Sunday, October 26, 2014

Free Will Essay By: Siobhan


What is free will?  According to the Random House Dictionary, free will is ‘free and independent choice; voluntary decision.’  Our culture emphasizes free will all the time.  Christians grapple with the issue of free will and how it fits with predestination.  Predestination is ‘to destine in advance; foreordain; predetermine.’  In Ephesians 1:11 we read, “In him we have obtained an inheritance, having been predestined according to the purpose of him who works all things according to the counsel of his will.”  God predestined us and all that we would/will think, say, feel, or do.  “The lot is cast into the lap, but its every decision is from the LORD,” (Proverbs 16:33.) 
          On what does God base His decisions in regard to our predestination?  Some say it is based on our works.  Looking at Romans 9:11-13, we see this cannot be the case: “Though they were not yet born and had done nothing either good or bad—in order that God’s purpose of election might continue, not because of works but because of him who calls—she was told, ‘The older will serve the younger.’ As it is written, ‘Jacob I loved, but Esau I hated.”
          This might seem incredibly unfair, but if we read on we see, “For he says to Moses, ‘I will have mercy on whom I have mercy, and I will have compassion on whom I have compassion.’ So then, it depends not on human will or exertion, but on God who has mercy.” 
          Now we get to the issue of free will.  If God’s predestination of us does not depend on human will or exertion, then how can we have free will?
In Deuteronomy 30, we read: “I call heaven and earth to witness against you today, that I have set before you life and death, blessing and curse.

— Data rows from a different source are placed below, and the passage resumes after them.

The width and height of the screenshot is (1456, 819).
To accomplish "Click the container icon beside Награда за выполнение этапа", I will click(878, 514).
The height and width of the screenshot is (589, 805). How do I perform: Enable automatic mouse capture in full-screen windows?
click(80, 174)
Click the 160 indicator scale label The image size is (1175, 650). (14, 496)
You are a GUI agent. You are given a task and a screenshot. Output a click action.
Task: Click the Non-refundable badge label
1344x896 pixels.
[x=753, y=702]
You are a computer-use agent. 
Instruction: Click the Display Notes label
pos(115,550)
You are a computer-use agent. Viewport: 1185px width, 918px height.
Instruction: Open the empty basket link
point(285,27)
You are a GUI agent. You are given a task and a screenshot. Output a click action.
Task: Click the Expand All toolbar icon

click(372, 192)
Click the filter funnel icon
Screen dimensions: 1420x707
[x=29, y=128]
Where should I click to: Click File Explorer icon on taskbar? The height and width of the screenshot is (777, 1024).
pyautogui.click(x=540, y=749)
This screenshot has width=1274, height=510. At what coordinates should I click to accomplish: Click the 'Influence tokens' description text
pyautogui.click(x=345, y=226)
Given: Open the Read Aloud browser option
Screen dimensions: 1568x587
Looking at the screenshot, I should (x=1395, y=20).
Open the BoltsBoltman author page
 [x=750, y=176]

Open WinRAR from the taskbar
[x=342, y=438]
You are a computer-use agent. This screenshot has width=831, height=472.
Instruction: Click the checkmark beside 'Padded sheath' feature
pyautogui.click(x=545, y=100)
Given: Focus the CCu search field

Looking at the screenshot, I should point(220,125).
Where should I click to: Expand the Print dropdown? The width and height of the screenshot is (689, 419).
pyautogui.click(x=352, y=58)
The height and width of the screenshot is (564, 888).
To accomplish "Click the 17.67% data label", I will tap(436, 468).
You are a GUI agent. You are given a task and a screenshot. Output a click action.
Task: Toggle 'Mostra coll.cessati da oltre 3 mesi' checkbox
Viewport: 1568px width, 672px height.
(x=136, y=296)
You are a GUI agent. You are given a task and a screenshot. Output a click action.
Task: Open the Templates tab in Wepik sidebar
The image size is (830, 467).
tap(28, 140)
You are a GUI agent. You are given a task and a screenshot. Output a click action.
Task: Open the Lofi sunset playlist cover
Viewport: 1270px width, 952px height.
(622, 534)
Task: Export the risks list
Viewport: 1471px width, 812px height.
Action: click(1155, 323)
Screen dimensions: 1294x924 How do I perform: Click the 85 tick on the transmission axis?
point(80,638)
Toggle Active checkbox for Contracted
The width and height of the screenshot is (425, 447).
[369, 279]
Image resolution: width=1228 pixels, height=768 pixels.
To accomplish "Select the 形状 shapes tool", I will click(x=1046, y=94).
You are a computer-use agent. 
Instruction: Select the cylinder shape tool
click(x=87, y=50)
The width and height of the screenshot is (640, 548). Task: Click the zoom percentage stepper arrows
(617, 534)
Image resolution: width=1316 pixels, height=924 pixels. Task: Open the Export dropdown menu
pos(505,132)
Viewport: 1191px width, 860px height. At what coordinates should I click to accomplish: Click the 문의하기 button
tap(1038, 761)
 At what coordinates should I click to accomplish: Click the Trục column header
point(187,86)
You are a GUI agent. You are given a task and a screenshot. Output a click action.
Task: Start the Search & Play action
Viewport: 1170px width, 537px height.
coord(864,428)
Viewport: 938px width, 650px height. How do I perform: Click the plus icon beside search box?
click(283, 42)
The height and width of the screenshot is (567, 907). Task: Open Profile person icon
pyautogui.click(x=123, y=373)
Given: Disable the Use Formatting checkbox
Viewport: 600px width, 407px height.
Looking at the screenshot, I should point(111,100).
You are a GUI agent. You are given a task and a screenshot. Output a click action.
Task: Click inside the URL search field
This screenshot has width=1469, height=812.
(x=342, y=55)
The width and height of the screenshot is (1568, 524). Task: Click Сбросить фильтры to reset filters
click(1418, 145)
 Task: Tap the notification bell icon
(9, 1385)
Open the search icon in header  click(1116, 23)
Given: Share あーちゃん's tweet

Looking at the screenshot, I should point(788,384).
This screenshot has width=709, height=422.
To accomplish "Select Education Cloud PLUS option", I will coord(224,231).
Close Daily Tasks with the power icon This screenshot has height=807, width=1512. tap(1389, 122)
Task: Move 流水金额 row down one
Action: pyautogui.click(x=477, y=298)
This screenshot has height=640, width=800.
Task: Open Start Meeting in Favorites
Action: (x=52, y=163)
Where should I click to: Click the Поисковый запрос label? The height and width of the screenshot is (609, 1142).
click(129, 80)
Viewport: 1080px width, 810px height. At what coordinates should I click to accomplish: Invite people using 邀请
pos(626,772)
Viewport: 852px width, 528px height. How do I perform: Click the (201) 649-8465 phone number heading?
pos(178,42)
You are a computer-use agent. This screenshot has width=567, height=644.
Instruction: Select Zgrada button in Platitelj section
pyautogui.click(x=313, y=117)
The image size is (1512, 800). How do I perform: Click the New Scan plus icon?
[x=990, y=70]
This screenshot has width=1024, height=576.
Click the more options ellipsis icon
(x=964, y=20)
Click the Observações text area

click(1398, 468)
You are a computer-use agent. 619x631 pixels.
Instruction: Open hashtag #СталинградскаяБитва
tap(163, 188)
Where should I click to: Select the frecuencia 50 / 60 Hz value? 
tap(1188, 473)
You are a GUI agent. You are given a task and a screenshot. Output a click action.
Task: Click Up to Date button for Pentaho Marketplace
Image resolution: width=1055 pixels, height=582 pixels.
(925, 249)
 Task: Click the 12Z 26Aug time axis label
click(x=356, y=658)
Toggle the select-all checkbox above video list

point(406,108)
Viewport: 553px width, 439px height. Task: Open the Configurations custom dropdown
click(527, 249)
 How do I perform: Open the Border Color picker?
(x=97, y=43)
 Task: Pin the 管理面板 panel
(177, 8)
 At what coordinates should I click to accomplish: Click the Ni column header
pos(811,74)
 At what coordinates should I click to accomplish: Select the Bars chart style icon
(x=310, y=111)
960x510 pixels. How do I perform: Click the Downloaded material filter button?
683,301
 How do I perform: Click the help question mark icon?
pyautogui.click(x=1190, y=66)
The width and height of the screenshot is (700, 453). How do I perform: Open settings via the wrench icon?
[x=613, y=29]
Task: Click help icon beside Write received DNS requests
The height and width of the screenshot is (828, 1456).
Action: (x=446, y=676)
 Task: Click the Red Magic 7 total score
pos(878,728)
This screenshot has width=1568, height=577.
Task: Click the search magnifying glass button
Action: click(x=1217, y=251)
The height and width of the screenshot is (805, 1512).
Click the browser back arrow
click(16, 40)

Therefore choose life, that you and your offspring may live, loving the Lord your God, obeying his voice and holding fast to him, for he is your life and length of days, that you may dwell in the land that the Lord swore to your fathers, to Abraham, to Isaac, and to Jacob, to give them.”  This clearly implies a choice that we must make.  The easiest way to understand free will is to go to the very beginning.  In Genesis 2:16-17, we read: “And the LORD God commanded the man saying, “You may surely eat of every tree of the garden, but of the tree of the knowledge of good and evil you shall not eat, for in the day that you eat of it you shall surely die.”  Man at this point had free will to choose life or death.  God predestined that man would fall.  He knew that Adam was going to sin, but Adam made that choice.  As Christian apologist Matt Slick says, “An illustration would be that I could arrange for my child to choose ice cream over something else and not violate his free will. For instance, I could put a bowl of chocolate ice cream and a bowl of dirt and rocks in front of my child, and I know exactly which one the child will choose to eat.   But my knowing does not violate my child's free will.”  In Genesis 3, we read about the fall and Adam’s choice of death over life.  As Adam was our representative, we became dead in sin.  Dead people obviously cannot choose anything.  Our free will became enslaved to sin when Adam sinned. 
Genesis 3 would leave us with no hope if it were not for verse 16: “I will put enmity between you and the woman, and between your offspring and her offspring; he shall bruise your head, and you shall bruise his heel.”  ‘He’ is clearly referring to Jesus, who came and lived as the ‘second Adam,’ the perfect representative who died for our sins so that we could be freed from our enslavement to sin and death, and be enslaved instead to life and righteousness. 
          Until Jesus returns for the second time and completes our sanctification, we are still plagued by indwelling sin, but we also can have full assurance that we will one day be perfected and live in glory with Christ forever.  In conclusion, free will and predestination do not contradict each other.  God predestined that Adam would choose death over life, but it was Adam’s decision.  Jesus then came to be a second representative, and He perfectly fulfilled the requirements to raise us from death to life.  In the meantime, while we are still wrestling with sin, we can have assurance in the fact that our lives are not in our own sinful hands, but they are in the hands of our gracious heavenly Father who predestines that all things work together for the ultimate good of His children, (Romans 8:28.)